If You Want the Chronic Symptoms to Go Away, Stop the Stressors – Vol. 425, Oct. 26, 2019
I can’t tell you how many times I find myself working with people who have chronic illnesses where the symptoms get to the point where they just can’t live with them anymore. The doctors give them medication to help alleviate the symptoms, and yet, the symptoms are still there. What is going on?
If you are a person who suffers from migraine headaches, fibromyalgia or chronic fatigue syndrome, for example, you may just find your symptoms lesson if you take better control of your personal boundaries. For example, if you are a mother and your parents are telling you when they are going to visit the grandkids, and that time is not good for you, you need to let them know that it is you, the parent, who decides when the visits are happening, not they. I bring this particular example up because I had two clients with severe migraine headaches because their parents were dictating the calendar when the parents were retired and while the client had small kids with a schedule to follow. Once these two women took control of the time when the visits occurred, times that were suitable for the family as a whole, the migraines disappeared.

> [Recorded data]
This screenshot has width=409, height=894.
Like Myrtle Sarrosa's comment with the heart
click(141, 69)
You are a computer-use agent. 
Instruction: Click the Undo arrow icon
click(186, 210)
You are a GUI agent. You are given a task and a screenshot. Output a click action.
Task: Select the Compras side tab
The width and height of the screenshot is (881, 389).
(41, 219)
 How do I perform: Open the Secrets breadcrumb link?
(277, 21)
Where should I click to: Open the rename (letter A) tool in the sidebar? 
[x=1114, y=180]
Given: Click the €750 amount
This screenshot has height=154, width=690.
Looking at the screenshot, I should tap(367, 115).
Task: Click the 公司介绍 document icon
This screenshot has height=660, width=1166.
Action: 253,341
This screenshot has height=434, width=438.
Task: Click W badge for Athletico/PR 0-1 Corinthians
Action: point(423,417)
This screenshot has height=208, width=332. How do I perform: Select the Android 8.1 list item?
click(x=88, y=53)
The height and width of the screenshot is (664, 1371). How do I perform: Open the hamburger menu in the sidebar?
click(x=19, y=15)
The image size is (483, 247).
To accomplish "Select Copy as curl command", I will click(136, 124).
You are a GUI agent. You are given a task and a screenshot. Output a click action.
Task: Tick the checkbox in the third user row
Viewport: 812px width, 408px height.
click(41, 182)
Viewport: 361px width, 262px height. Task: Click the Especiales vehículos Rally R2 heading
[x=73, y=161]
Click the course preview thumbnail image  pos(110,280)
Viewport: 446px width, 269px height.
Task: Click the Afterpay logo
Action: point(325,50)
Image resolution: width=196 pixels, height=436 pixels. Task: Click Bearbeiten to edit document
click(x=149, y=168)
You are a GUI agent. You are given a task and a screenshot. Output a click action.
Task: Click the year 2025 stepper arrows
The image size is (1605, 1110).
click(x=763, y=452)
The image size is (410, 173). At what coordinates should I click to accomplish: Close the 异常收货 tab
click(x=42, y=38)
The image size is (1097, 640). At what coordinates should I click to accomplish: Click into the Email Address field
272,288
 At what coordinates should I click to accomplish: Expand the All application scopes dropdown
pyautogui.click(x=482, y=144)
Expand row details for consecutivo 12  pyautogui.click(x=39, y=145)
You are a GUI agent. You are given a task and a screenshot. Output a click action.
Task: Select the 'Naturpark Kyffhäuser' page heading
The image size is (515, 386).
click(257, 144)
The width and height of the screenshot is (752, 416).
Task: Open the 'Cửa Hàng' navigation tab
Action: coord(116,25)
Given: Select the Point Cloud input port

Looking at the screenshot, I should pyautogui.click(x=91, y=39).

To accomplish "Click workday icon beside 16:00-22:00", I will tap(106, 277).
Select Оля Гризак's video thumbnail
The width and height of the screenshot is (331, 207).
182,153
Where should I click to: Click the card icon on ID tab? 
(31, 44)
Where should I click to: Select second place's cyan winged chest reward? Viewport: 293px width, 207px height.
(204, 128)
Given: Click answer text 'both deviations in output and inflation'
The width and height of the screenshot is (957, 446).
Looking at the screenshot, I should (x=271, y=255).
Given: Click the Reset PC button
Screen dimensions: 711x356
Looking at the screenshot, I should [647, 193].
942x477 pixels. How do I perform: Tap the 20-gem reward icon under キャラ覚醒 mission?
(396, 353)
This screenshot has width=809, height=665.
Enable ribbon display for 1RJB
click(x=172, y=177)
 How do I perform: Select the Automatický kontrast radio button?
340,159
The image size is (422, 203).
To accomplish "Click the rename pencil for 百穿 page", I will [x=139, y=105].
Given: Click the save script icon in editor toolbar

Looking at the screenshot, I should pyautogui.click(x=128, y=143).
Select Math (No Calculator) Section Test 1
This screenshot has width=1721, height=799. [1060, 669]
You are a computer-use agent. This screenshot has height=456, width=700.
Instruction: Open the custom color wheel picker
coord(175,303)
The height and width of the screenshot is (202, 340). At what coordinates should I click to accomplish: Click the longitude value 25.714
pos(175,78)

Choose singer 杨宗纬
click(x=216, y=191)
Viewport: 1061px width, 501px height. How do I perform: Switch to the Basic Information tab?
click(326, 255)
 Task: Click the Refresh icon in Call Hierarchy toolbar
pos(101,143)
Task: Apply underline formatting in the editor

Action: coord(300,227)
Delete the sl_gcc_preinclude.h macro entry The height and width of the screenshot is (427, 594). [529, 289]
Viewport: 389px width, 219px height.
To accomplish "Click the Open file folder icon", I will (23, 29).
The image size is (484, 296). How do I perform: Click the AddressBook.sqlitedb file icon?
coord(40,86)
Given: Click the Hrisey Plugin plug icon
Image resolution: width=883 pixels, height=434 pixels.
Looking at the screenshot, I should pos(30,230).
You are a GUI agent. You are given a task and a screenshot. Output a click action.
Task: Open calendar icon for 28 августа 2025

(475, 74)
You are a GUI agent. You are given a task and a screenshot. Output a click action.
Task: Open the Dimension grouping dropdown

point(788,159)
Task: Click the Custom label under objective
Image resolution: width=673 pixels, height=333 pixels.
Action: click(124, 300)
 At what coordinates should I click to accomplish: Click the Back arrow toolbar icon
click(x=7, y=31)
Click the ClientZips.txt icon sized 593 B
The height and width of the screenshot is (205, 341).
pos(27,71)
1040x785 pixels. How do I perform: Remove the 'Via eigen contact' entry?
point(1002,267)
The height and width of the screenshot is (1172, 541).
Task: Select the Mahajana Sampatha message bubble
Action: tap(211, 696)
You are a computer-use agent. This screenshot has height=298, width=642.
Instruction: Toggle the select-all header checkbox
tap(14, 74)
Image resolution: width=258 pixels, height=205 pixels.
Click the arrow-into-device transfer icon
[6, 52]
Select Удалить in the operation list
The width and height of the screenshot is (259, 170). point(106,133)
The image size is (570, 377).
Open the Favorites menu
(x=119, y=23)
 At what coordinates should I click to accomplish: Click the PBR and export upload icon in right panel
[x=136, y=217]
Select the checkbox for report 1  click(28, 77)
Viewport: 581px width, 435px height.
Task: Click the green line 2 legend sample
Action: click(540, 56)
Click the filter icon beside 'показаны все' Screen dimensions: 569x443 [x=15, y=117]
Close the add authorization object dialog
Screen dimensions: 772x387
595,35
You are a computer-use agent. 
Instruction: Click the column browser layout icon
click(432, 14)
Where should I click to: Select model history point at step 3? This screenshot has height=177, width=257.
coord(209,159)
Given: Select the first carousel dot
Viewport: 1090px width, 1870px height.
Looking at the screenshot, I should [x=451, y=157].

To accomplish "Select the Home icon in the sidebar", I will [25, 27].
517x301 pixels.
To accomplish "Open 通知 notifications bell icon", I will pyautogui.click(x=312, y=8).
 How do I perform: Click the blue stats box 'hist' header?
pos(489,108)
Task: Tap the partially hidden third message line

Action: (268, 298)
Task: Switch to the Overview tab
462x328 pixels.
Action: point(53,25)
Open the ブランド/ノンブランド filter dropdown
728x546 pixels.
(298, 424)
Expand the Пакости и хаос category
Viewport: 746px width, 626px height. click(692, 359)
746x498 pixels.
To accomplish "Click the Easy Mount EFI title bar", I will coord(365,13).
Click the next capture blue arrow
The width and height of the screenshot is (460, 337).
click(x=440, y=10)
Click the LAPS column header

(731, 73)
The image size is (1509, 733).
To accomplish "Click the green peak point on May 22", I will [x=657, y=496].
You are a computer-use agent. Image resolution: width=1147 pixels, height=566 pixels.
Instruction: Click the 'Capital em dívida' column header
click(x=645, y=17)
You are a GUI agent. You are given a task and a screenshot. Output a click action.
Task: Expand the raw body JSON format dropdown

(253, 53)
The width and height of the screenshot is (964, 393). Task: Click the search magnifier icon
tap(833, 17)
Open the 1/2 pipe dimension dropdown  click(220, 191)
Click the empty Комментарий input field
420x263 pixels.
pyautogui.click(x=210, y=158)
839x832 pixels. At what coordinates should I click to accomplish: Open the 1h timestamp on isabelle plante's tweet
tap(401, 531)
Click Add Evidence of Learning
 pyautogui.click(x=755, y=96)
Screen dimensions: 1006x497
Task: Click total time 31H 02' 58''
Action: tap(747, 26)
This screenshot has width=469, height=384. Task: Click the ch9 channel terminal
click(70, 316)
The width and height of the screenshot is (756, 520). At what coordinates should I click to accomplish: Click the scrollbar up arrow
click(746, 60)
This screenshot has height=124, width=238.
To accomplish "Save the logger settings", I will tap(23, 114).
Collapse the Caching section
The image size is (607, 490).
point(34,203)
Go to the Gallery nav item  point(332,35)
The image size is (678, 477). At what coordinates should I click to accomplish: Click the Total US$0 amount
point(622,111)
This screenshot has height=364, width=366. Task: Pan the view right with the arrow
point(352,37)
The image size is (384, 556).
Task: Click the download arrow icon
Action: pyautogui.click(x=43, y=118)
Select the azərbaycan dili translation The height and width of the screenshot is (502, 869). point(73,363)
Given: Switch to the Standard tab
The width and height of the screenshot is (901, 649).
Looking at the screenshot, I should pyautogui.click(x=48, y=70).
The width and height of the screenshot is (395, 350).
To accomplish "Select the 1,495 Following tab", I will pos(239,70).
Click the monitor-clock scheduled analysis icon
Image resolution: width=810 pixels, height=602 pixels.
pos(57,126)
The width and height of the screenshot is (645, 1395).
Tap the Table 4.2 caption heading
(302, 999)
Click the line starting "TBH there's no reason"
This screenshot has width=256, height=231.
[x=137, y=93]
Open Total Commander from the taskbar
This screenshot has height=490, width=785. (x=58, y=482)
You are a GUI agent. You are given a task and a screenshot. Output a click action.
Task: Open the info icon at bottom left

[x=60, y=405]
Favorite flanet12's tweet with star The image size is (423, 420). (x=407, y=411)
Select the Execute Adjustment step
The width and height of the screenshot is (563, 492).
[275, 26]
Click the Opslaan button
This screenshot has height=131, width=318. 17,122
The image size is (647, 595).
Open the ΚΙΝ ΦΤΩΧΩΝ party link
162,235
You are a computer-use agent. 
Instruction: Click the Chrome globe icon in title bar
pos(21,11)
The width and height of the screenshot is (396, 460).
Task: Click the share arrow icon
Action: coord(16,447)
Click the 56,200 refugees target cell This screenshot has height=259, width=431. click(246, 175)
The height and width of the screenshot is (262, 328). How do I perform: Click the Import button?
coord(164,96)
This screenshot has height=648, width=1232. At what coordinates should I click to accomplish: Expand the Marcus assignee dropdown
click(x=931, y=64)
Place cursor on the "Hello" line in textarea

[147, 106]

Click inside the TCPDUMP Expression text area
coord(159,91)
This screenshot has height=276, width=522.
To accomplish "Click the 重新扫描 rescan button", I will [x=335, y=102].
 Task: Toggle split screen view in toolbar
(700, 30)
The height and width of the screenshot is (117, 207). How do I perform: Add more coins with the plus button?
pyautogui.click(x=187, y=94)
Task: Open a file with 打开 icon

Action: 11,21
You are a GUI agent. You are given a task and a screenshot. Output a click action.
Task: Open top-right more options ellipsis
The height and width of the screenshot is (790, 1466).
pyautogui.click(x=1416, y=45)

> [List of tasks]
1: Name every chronic illness that the article on chronic symptoms and stressors gives as an example.
2: From the article on chronic symptoms and stressors, return the passage that begins at the words "If you are a person" and ends after the words "the migraines disappeared.".
3: Supply the next part of the article on chronic symptoms and stressors, continuing from its final sentence.

> [Solved problems]
1:
migraine headaches
fibromyalgia
chronic fatigue syndrome

2:
If you are a person who suffers from migraine headaches, fibromyalgia or chronic fatigue syndrome, for example, you may just find your symptoms lesson if you take better control of your personal boundaries. For example, if you are a mother and your parents are telling you when they are going to visit the grandkids, and that time is not good for you, you need to let them know that it is you, the parent, who decides when the visits are happening, not they. I bring this particular example up because I had two clients with severe migraine headaches because their parents were dictating the calendar when the parents were retired and while the client had small kids with a schedule to follow. Once these two women took control of the time when the visits occurred, times that were suitable for the family as a whole, the migraines disappeared.

3:
Boundaries are so important because all too often we want to please other people, not let them down, and in so doing we are putting ourselves out of the way. There are also those times when you would rather not put up with negative or abusive behavior for standing your ground. When this happens and you are suffering from a chronic condition, your condition is going to flare up, letting you know that your body is not happy with the overrunning of your own personal boundaries.
If you are in an abusive relationship and you are suffering from a chronic condition, your body is going to let you know that you need to make a change.
I had a client not that long ago who had an adult child who was a drug dealer. This kid was always getting into trouble and the mother was always getting stomach aches. It was her body letting her know that she needed to be out of this situation because there was not a thing she could do to make her son stop his illegal and damaging behavior. The best she could do for herself was find a different living situation for herself, which she did. She is still concerned about her son and wants the best for him, but she no longer has to have her emotional space violated every day, never knowing what is going to happen. Some days he would be kind and considerate and other days he could be abusive all depending on the drugs that he may or may not have ingested and the people that he was hanging around at any particular moment.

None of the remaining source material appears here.